More importantly, perhaps, is that these other studies differed from the current study on key race/ethnicity and SES variables known to contribute to dropping out (Scanlon & Mellard, 2002
). Our sample is highly ethnically diverse (only 26% Caucasian) with numerous families near the bottom of the SES spectrum, whereas the majority of participants in the other studies (e.g., Mannuzza et al., 1988
; Weiss et al., 1985
) were predominately Caucasian and generally from higher SES backgrounds. The fact that we had such a high background rate of dropout in our sample (31% overall) was not so different from what the general dropout rate has been for schools in the areas from which the participants were drawn (25%), or from similar urban areas (e.g., 55% dropout rate in Los Angeles; Swanson, 2005
). It is important to note, however, that while the findings here may not be true of other SES groups, at least one other study with a different SES pool has reported similar findings regarding the predictability of academic outcomes in ADHD such that childhood IQ predicted later academic achievement (Fischer, Barkley, Fletcher, & Smallish, 1993
). Thus, the discontinuity within SES on dropout rates in ADHD needs to be further explored.
This study was somewhat limited by a small sample size which was in part due to the fact that a substantial proportion of the youths were still in school. This decreased the available statistical power, which forced us to use MANOVA as our primary statistical approach as opposed to structural equation modeling. Nevertheless, using this approach, the effect sizes suggest that even if a greater number of participants were included in the analyses, most non-significant findings would not appreciably change. While it would have been advantageous perhaps to wait and re-evaluate the sample at a later date when all would have reached the age at which they would either graduate or dropout, the highly mobile nature of this urban sample makes it worrisome that many would be lost to follow-up. Perhaps more importantly is the fact that the predictor variables were assessed concurrently rather than in childhood. It would have been advantageous to examine the stability of these factors from childhood into adolescence, but unfortunately the control group was not recruited into the study until the age of 16.
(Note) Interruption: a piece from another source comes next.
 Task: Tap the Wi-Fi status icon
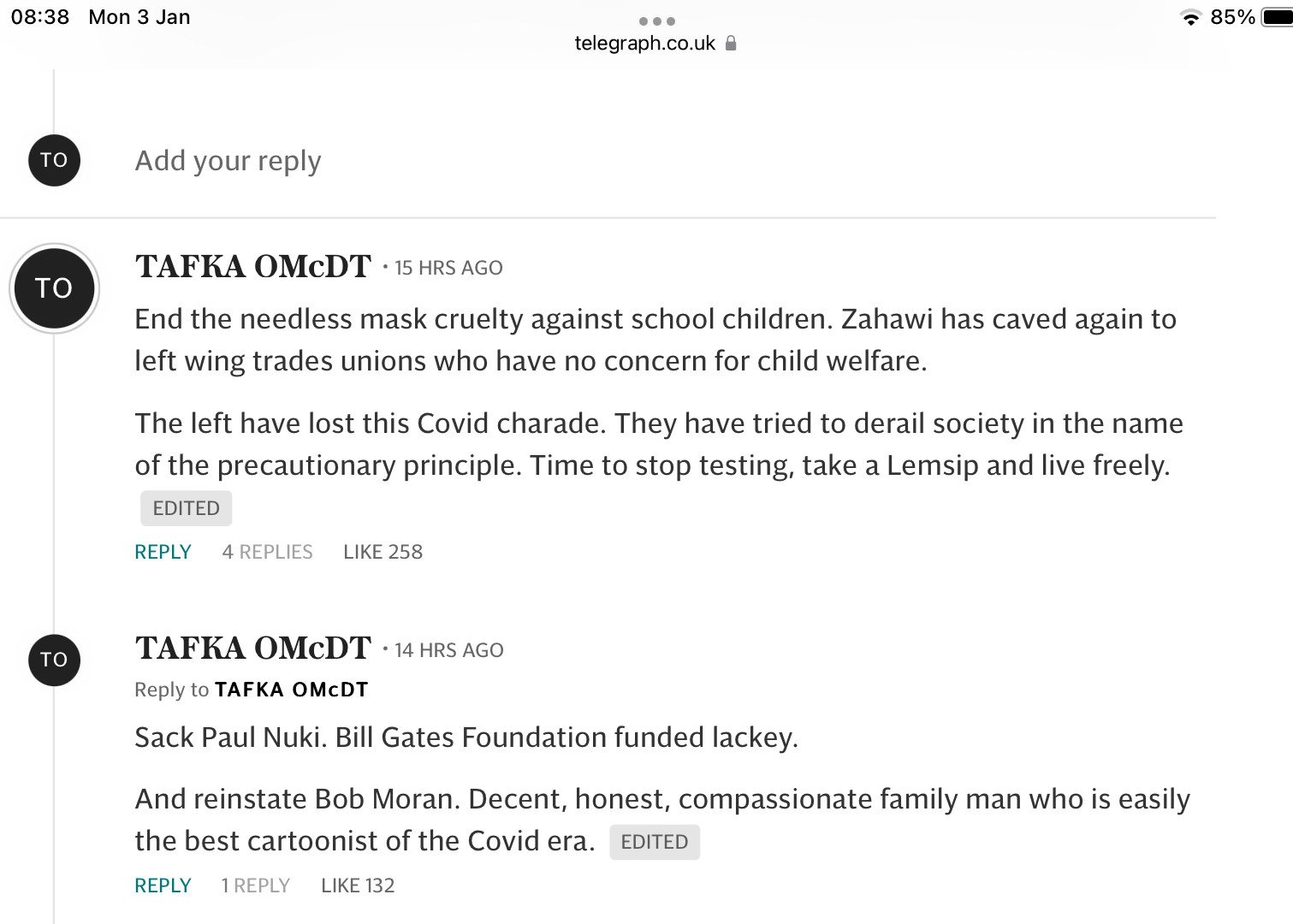[x=1189, y=17]
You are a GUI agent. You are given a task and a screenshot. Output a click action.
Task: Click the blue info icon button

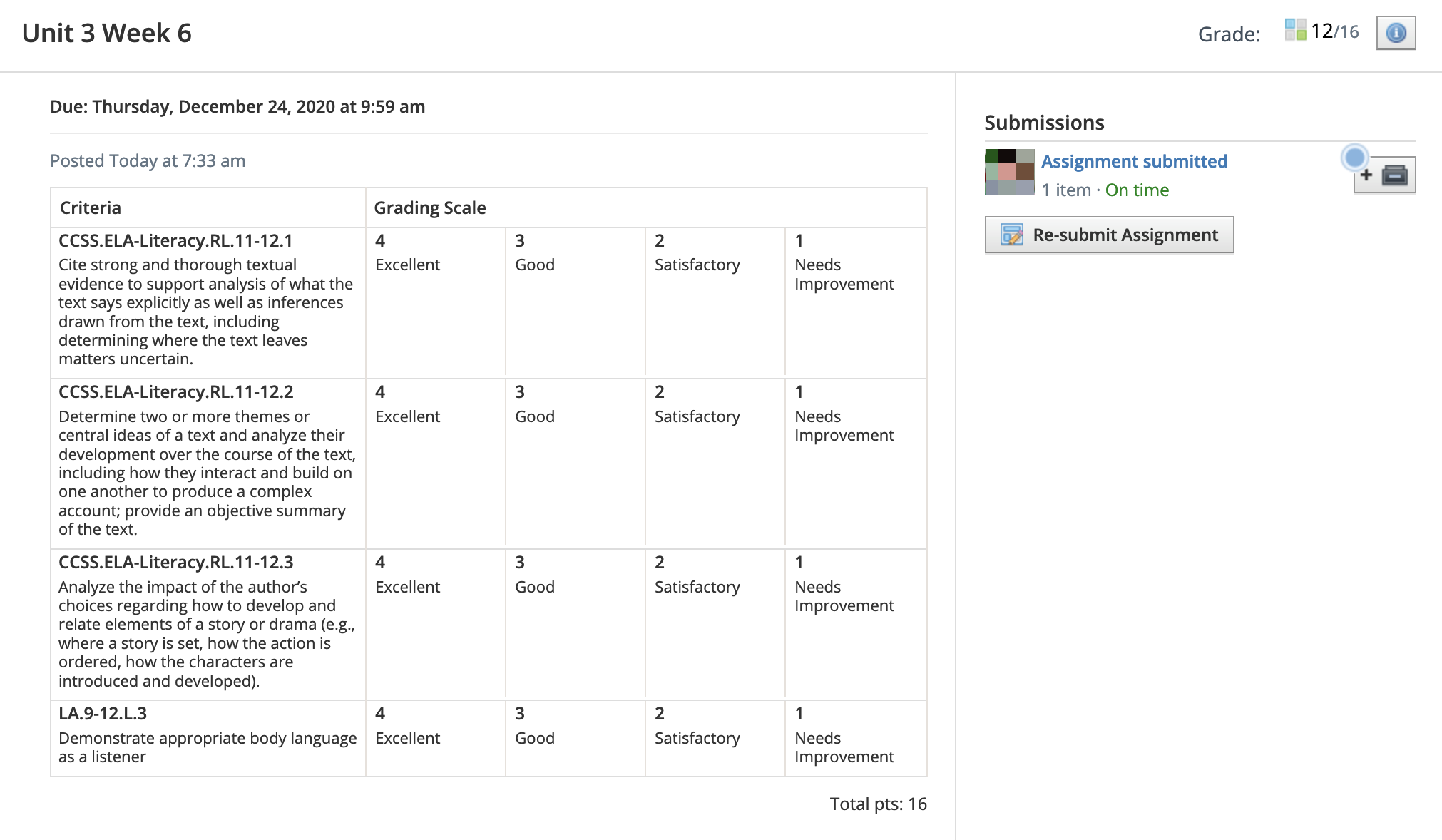1396,33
It is important to emphasize the point that the aim of this study was to examine the relative influence that specific risk factors have on dropping out and not whether dropping out is more common in adolescents with childhood ADHD than in controls. In order to answer this latter question, we would have to wait for all participants to either complete or drop-out of high school. More importantly, an epidemiologically-sound, community-based sample would be required to truly determine whether youth with ADHD are more prone to drop-out, not a clinically-referred sample such as ours.
This study indicates the need for examination of risk factors other than ADHD in attempting to identify youth at risk for poor academic outcome in adolescence in an at-risk urban population. When tailoring preventative strategies for educational failure in youth from lower-status urban areas, it may be necessary to focus on these additional risk factors, as they seem to contribute substantially to the probability of dropping out. This is likely due to the added negative influence that less stable family environments and increased drug use adds to youth living in inner-city areas. Despite this risk, it has been shown that participation in early childhood educational and family support interventions for low-income, inner-city preschool students is significantly associated with reduced school dropout rates during adolescence and early adulthood (Reynolds, Temple, Robertson, & Mann, 2001
). Future longitudinal protocols examining ADHD and other developmental disorders should incorporate similar procedures (i.e., examining additive risk factors) in order to determine the degree to which pathology alone contributes to adolescent outcome.